Breathomics is a branch of metabolomics that analyzes various volatile organic compounds (VOCs) from exhaled breath samples. It has been rapidly growing as a non-invasive diagnostic tool to probe or infer the pathogenic or physiological status of the human body, often yielding crucial information for disease diagnostics. Unlike traditional diagnostic methods that often require invasive procedures or complex laboratory analyses, breath analysis offers a simple, cost-effective, and patient-friendly approach that can be easily integrated into routine clinical practice. The non-invasive nature of breath sample collection makes breathomics particularly attractive for disease screening, monitoring, and personalized medicine. Understanding the link between breath molecules and diseases has gained significant advances due to recent developments in more reliable detection techniques and standardized breath sample collection methods. Additionally, the recent rapid progress in algorithm development, including machine learning and artificial intelligence, has unveiled intriguing associations between breath VOCs and diseases that were previously convoluted by multiple factors. With successful clinical applications of gastrointestinal and respiratory diagnostics, breath analysis has expanded to broader fields such as thoracic diseases, neurological disorders, pharmacokinetics, and more. The surge in registered clinical trials employing breath analysis and breathomics underscores the growing significance and potential of this innovative approach in modern healthcare.

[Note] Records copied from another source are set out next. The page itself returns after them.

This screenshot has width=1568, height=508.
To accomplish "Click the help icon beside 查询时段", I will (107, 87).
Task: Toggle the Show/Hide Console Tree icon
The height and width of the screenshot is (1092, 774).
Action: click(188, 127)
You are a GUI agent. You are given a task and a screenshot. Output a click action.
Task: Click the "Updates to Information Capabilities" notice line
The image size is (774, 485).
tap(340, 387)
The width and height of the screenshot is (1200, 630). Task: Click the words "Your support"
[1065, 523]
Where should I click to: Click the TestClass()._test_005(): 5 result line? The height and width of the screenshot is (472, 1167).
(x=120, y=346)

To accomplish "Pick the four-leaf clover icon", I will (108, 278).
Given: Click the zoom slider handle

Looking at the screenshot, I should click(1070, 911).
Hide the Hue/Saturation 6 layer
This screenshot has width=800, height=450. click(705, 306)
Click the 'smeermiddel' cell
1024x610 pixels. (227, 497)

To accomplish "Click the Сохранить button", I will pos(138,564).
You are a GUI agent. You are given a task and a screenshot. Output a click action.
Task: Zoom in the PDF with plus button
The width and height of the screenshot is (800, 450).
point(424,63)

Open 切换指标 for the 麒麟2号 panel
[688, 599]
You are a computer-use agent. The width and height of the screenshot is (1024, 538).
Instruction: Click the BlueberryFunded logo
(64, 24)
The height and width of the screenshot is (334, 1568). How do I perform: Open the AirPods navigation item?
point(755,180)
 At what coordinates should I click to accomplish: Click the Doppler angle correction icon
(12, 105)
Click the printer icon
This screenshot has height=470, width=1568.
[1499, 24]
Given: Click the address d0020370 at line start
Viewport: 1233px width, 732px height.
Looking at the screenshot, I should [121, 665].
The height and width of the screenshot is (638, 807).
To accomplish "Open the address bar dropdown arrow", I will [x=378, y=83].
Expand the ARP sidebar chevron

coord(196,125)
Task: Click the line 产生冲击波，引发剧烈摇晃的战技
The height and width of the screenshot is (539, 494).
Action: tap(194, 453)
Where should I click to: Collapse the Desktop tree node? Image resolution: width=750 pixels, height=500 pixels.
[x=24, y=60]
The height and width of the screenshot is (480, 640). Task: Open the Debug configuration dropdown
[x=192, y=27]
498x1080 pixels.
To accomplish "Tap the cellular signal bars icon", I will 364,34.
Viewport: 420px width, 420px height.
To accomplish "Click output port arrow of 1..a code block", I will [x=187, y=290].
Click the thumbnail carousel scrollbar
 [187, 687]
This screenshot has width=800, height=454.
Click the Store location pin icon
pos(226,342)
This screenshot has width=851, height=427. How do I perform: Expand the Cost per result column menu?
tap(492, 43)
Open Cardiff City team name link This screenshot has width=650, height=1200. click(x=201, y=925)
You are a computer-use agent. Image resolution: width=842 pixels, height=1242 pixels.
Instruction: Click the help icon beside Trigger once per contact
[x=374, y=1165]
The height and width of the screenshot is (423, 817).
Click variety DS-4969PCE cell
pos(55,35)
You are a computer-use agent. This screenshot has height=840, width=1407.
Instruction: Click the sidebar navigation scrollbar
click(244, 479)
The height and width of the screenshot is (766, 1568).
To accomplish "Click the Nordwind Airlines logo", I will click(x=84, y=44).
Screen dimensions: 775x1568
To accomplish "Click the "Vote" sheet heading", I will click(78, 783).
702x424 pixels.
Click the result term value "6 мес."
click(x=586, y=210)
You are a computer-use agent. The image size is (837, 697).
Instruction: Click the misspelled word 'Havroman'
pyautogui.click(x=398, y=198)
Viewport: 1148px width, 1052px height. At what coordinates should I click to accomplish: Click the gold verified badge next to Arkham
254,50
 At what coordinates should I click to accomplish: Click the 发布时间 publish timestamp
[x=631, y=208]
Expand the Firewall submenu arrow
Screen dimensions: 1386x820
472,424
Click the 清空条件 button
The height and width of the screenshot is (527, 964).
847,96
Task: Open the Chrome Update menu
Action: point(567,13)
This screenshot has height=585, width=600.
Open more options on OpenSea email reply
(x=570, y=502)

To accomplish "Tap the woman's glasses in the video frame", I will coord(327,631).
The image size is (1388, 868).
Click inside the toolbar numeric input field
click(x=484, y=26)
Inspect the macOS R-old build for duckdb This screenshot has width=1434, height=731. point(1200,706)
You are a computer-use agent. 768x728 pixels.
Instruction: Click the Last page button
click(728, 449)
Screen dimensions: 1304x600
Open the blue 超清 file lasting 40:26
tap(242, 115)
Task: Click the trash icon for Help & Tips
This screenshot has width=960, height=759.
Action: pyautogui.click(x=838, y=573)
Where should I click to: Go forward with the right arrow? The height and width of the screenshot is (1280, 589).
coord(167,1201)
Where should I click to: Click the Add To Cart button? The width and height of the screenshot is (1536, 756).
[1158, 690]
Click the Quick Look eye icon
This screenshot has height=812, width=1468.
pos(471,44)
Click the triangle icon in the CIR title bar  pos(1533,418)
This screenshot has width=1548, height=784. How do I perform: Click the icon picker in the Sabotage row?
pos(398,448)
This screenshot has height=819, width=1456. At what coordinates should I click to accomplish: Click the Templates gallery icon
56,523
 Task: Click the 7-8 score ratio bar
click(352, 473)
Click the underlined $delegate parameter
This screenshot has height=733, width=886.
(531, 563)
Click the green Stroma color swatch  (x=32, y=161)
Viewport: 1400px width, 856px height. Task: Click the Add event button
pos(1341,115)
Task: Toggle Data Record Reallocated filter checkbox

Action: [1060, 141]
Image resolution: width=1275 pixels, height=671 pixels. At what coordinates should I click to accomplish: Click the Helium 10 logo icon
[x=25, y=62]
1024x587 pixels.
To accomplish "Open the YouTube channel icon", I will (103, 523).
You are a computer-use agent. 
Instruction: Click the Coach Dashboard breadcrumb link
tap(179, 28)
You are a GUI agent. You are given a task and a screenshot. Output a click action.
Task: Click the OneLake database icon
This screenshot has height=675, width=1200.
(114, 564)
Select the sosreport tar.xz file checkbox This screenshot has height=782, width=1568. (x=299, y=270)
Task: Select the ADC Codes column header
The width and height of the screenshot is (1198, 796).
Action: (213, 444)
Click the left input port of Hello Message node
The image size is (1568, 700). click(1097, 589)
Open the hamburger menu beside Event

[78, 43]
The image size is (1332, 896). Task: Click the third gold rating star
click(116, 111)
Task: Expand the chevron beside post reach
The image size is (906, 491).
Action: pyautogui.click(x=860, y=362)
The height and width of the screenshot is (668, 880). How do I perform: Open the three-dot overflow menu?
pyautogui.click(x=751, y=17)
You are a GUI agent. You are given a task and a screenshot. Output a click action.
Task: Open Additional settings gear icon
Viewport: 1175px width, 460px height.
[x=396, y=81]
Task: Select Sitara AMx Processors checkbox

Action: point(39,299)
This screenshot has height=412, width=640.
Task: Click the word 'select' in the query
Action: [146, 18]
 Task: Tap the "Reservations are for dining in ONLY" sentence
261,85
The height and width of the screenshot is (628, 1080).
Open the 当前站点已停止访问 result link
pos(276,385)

The objective of this Research Topic is to provide a comprehensive overview of the recent advancements in breathomics, with a particular focus on exploring the association between exhaled breath VOCs and diseases. The aim is to delve deeper into the scientific underpinnings of this emerging field and to assess its potential in modern healthcare.
Focusing on the following four areas:
• Investigating the mechanism of breath biomarkers and diseases, including assessing unique VOC signatures associated with different diseases, potential VOC profiles for early disease screening, and influences of various factors such as diet, lifestyle, and environmental exposure on breath VOC composition.
• Advancements in breath analysis technologies, including novel analytical techniques for the detection and quantification of VOCs in exhaled breath and applications of standardized protocols for breath sample collection, storage, and analysis.
• Machine learning and AI-driven data processing in breathomics, including the development of predictive models for disease classification and risk prediction, integration of multi-omics data with breathomics data for comprehensive disease profiling, and validation strategies for assessing the robustness and generalizability of AI-driven models.
• Clinical applications of breathomics, including evaluation of breathomics-based diagnostic tools in clinical settings, monitoring disease progression and treatment response through longitudinal breath analysis or pharmacokinetics studies, and exploring the potential of breathomics in personalized medicine and disease screening.
Topic editor Meixiu Sun is employed by WIM Spirare Health Technology Limited. The other Topic Editors declare no potential conflicts of interest with regards to the Research.
Keywords:
breath analysis, breathomics, volatile organic compounds (VOC), disease diagnostics, machine learning, artificial intelligence
Important Note:
All contributions to this Research Topic must be within the scope of the section and journal to which they are submitted, as defined in their mission statements. Frontiers reserves the right to guide an out-of-scope manuscript to a more suitable section or journal at any stage of peer review.